- South Mount Vernon South Mount Vernon
- Coordinates: 40°22′52″N 82°29′57″W﻿ / ﻿40.38111°N 82.49917°W
- Country: United States
- State: Ohio
- County: Knox
- Township: Clinton

Area
- • Total: 0.51 sq mi (1.31 km^{2})
- • Land: 0.51 sq mi (1.31 km^{2})
- • Water: 0 sq mi (0.00 km^{2})
- Elevation: 1,017 ft (310 m)

Population (2020)
- • Total: 714
- • Density: 1,413.0/sq mi (545.57/km^{2})
- Time zone: UTC-5 (Eastern (EST))
- • Summer (DST): UTC-4 (EDT)
- ZIP Code: 43050 (Mount Vernon)
- Area codes: 740/220
- FIPS code: 39-73530
- GNIS feature ID: 2806994

= South Mount Vernon, Ohio =

South Mount Vernon is a census-designated place (CDP) in Knox County, Ohio, United States, adjacent to the city of Mount Vernon. As of the 2020 census, South Mount Vernon had a population of 714. It was first listed as a CDP prior to the 2020 census.

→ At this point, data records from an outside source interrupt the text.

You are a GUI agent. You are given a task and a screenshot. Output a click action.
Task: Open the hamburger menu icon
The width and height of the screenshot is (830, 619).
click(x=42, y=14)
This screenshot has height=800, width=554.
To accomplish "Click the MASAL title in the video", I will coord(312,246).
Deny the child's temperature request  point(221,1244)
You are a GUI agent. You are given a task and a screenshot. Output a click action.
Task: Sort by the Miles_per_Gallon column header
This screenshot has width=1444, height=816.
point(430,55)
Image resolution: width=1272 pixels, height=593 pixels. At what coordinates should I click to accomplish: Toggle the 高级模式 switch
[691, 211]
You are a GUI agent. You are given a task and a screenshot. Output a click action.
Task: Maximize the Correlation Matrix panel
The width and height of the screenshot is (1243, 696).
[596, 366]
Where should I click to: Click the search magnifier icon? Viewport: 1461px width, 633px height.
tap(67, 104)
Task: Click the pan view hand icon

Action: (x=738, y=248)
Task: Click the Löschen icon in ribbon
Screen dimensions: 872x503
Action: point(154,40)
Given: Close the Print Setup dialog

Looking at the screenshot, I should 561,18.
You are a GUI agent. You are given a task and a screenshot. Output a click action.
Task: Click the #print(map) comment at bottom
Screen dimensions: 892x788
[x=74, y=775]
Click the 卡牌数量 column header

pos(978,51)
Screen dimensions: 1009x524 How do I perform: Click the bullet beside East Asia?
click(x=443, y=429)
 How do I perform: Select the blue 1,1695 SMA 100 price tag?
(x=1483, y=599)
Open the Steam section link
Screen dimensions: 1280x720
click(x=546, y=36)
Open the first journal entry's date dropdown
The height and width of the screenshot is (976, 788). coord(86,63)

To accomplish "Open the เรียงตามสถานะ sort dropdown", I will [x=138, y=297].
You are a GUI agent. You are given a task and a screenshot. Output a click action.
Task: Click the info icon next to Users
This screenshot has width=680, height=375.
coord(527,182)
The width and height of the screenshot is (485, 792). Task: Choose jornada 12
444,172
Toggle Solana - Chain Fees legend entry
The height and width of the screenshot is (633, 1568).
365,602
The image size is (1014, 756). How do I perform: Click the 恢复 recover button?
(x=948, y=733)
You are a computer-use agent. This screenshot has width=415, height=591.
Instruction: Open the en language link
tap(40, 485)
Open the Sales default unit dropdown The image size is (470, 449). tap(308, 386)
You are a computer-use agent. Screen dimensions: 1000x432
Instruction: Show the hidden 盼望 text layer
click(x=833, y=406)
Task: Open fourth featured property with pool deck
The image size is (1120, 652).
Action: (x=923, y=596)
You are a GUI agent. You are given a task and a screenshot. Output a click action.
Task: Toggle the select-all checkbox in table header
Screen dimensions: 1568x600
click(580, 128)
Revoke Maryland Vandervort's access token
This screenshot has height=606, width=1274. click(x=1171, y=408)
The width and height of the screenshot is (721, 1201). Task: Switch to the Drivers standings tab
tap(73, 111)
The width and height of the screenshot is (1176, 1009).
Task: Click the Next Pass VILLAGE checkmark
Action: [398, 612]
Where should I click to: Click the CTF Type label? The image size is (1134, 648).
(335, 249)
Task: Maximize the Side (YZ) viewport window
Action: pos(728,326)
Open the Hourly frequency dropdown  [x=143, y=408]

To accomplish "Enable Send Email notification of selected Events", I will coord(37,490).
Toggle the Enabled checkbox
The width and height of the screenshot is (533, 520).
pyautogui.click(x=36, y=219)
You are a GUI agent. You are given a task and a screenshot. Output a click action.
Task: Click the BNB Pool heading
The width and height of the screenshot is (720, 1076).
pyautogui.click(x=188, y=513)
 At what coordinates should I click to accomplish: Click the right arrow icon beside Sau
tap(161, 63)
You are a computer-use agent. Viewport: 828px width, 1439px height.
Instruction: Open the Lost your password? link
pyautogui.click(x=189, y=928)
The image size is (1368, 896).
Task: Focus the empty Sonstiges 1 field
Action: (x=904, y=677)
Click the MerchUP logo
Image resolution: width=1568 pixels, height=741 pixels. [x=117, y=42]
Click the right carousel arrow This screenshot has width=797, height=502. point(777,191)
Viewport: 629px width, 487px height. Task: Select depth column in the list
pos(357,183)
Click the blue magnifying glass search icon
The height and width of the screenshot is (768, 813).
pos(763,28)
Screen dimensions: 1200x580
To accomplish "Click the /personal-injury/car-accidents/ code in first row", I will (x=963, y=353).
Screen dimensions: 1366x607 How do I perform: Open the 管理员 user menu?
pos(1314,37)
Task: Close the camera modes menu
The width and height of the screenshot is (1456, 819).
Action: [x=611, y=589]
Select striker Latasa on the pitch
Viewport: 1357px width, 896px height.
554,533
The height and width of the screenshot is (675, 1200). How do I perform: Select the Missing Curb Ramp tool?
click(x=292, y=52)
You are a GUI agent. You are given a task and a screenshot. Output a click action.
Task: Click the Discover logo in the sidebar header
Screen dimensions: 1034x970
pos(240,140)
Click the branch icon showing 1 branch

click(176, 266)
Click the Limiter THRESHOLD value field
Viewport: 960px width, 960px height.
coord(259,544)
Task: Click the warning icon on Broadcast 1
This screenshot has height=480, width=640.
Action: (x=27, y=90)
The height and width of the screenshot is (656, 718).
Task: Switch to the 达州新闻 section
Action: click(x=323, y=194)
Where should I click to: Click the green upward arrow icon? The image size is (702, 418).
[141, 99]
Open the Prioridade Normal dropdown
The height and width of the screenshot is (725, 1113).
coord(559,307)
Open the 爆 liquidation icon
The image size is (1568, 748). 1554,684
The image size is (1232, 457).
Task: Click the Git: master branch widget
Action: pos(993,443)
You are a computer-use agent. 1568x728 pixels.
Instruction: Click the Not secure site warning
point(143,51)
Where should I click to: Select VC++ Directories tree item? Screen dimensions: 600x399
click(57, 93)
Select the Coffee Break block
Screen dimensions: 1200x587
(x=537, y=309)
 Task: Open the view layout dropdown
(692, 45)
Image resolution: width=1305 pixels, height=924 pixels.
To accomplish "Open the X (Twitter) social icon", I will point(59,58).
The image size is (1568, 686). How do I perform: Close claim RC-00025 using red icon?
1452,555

The CDP is west of the center of Knox County, in Clinton Township. It is bordered to the north, east, and south by the city of Mount Vernon. It is bordered to the southeast by Dry Creek, a northeast-flowing tributary of the Kokosing River, part of the Walhonding River and subsequently Muskingum River watersheds leading to the Ohio River.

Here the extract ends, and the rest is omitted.